◆ Extracted text:
Talk about more pressure on women! A new study, funded by the Canadian Institutes of Health Research, has recently been released claiming that breast-fed children are several IQ points smarter than those reared on formula.
That’s great for some, but what about the other mothers? I’m surprised at the way in which the information has been presented to the public.
I can only imagine how terrible I’d feel if I had wanted to breast feed but couldn’t for some reason. The self-inflicted guilt that all moms seem to already have perfected would no doubt increase, and become overwhelming. And being a new mom is overwhelming enough without being told you’re doing something wrong, something that will negatively affect your children.
Yes, there are many women who choose not to breastfeed their newborn babes, but there are countless others who don’t have the choice. Why? A variety of reasons: complications at birth, premature delivery, a lack of milk supply, inverted nipples, illness or disability, or adoption.
This study, swallowed whole without considering your own situation and needs, can leave women feeling as though they’ve failed their children - and that’s just not right.
One woman I know nursed her first two children and was having trouble with her third. Her doctor advised her to supplement her breast-feeding with formula. The child took to the formula, and refused to continue nursing. The woman tried everything to amp up her milk supply, but to no avail. It’s been a year since she stopped nursing and she still bemoans taking her doctor’s advice. For her to now learn that her child won’t be as smart as he could have been will knock her for a loop!

◆ Data extract:
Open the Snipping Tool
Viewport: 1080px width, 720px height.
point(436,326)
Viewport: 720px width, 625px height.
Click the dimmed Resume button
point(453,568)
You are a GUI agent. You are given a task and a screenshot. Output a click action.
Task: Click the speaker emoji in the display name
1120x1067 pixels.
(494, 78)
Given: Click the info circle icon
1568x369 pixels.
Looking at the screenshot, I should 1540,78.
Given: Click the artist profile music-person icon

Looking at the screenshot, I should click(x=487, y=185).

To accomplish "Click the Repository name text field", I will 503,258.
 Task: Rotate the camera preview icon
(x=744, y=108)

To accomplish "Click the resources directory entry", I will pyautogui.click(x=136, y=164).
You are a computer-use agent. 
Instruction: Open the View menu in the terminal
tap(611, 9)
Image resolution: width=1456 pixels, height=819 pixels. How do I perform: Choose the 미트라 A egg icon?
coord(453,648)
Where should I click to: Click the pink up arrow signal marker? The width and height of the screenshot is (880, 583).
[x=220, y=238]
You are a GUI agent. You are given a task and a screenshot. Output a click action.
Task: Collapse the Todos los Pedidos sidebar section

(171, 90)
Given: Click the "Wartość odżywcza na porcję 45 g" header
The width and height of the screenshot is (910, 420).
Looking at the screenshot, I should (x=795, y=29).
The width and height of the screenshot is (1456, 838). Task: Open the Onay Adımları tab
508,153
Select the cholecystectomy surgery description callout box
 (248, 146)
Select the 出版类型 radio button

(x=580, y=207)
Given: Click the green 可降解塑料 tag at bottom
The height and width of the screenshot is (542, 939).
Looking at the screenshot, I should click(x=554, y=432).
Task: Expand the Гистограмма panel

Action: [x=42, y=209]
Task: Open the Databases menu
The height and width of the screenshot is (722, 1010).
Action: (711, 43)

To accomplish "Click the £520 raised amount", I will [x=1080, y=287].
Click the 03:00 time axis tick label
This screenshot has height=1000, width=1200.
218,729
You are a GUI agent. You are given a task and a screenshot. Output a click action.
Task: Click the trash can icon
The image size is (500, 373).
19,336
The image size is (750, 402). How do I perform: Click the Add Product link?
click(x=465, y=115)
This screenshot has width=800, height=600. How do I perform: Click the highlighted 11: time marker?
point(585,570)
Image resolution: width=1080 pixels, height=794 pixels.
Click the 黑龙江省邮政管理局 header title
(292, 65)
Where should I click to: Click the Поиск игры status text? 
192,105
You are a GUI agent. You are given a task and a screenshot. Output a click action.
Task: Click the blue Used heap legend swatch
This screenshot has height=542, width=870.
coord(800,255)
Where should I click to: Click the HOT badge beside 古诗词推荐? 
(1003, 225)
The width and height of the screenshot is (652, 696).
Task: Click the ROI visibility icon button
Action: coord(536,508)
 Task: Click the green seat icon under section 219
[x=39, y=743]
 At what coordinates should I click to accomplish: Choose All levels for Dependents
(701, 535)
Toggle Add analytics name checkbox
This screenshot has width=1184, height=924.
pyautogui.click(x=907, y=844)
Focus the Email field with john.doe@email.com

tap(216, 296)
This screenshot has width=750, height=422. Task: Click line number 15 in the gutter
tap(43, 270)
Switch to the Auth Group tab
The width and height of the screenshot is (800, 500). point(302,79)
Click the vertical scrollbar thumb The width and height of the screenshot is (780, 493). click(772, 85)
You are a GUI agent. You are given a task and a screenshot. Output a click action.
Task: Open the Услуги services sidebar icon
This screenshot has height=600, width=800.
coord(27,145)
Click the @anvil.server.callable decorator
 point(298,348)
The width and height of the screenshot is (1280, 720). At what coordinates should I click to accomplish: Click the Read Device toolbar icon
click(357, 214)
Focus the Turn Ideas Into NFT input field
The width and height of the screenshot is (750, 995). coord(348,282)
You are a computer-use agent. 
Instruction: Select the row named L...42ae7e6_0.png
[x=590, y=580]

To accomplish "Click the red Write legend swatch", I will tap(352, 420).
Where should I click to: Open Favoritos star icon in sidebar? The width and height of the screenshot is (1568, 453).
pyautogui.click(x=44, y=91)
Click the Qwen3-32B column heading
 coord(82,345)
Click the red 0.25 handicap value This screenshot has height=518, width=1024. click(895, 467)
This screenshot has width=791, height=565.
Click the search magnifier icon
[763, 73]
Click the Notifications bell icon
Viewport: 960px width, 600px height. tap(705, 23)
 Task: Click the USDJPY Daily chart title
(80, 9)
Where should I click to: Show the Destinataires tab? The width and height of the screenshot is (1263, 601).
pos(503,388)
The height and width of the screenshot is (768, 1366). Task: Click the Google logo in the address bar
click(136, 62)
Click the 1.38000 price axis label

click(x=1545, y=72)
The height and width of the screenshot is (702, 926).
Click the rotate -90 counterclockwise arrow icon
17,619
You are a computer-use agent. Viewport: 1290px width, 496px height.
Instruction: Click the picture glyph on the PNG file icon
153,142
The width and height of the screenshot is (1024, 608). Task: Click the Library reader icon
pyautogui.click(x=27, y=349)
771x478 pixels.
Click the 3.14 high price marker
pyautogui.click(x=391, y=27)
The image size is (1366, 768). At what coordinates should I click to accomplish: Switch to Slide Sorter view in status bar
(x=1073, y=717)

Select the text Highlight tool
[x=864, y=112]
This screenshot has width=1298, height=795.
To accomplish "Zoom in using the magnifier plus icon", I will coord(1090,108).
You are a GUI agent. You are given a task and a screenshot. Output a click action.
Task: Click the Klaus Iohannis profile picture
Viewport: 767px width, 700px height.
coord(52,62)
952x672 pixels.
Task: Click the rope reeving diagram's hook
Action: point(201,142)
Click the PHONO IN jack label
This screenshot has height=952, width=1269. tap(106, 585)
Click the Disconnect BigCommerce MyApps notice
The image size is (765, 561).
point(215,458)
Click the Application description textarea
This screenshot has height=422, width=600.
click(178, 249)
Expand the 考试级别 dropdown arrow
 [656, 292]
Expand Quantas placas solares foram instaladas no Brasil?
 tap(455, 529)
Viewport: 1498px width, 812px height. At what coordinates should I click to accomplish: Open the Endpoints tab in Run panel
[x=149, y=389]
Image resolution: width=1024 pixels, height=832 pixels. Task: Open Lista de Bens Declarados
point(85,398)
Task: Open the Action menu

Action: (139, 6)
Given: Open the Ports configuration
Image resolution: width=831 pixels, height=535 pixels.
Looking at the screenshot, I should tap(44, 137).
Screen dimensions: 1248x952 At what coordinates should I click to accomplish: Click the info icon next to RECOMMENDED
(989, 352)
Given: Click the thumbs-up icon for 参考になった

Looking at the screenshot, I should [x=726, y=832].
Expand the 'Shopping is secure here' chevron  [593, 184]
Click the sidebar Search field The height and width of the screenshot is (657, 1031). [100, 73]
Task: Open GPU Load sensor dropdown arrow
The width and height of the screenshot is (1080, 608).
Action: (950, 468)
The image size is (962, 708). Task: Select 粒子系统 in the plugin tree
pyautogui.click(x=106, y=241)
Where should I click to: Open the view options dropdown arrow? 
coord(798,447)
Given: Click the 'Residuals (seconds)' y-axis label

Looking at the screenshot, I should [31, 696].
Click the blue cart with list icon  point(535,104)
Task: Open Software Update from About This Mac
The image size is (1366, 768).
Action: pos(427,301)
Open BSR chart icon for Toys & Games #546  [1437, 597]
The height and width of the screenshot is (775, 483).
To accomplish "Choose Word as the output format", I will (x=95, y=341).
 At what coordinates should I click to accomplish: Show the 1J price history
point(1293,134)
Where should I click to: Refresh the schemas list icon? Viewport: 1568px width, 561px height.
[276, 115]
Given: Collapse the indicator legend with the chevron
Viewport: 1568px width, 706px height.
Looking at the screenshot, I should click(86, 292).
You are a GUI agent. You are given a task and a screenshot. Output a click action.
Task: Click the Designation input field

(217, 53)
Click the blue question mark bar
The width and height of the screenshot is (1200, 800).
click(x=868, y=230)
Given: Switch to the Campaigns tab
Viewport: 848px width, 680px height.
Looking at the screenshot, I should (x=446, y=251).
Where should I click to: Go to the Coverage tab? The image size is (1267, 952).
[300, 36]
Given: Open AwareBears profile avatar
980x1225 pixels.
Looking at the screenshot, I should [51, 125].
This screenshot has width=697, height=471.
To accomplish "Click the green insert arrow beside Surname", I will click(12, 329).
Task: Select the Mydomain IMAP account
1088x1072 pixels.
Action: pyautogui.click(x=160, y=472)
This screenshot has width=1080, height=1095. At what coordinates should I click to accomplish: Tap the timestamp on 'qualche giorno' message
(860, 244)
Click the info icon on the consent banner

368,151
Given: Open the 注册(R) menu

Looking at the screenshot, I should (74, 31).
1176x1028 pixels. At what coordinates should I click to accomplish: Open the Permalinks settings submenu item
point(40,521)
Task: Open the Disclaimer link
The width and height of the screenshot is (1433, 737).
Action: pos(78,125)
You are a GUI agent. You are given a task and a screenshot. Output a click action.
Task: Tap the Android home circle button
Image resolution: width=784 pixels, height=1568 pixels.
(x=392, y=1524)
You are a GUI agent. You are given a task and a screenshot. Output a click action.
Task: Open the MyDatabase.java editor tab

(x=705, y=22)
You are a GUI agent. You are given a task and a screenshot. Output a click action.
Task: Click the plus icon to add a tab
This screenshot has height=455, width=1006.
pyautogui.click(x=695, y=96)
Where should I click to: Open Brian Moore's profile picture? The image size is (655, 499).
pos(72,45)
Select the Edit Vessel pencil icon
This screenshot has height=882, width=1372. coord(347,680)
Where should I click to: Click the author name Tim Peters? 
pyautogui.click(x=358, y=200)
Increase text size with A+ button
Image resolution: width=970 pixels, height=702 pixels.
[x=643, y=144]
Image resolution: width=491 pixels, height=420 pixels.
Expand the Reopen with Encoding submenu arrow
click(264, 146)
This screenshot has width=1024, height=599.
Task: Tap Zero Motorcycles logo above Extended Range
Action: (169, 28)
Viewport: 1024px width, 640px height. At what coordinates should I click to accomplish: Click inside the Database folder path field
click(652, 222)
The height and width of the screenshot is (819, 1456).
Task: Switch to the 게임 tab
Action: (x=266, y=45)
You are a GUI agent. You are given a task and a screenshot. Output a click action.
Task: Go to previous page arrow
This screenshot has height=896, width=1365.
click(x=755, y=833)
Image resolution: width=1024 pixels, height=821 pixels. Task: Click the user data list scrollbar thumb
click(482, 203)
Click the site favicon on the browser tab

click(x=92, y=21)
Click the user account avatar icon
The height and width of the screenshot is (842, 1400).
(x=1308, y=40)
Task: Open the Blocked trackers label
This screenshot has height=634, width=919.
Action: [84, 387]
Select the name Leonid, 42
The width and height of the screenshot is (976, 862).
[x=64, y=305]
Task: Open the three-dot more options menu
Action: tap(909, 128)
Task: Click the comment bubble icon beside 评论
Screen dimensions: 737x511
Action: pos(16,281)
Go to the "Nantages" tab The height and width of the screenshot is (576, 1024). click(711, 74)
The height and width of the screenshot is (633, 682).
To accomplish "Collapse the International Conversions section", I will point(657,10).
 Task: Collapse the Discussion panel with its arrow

◆ What you are asked to do: Extend the opinion piece on the breast-feeding IQ study, picking up after its final sentence. The material that comes after the text has no connection to it.

◆ Result below:
The study shows that children who are breast fed longer and more exclusively, are those who will ultimately be smarter. But the details are vague - are we talking about nursing for a few months versus a few weeks, or are we talking years? The American Assosciation of Pediatrics, the Canadian Assosciation of Pediatrics and the World Health Organization all recommend nursing exclusively (no other foods) for six months, followed by continued nursing for two years.
The irony is that even in large metropolitan cities across North America, women are sometimes asked to cover up or leave an area when nursing. And though it’s a woman’s constitutional right to nurse wherever and whenever she deems necessary, nursing mothers still come under judgment.
The greatest lesson I learned after having my first child was that whatever works for you — as a parent, and especially as a new mom — and your baby, is best for you as a family. It worked for us that I breast fed for an extended period. It worked for us to not be on a schedule.
But what worked (and works) for me doesn’t mean it’s right for you. So to all you moms who fed your kids formula — fear not that they’ll be less intelligent. I’m certain they’ll be just fine.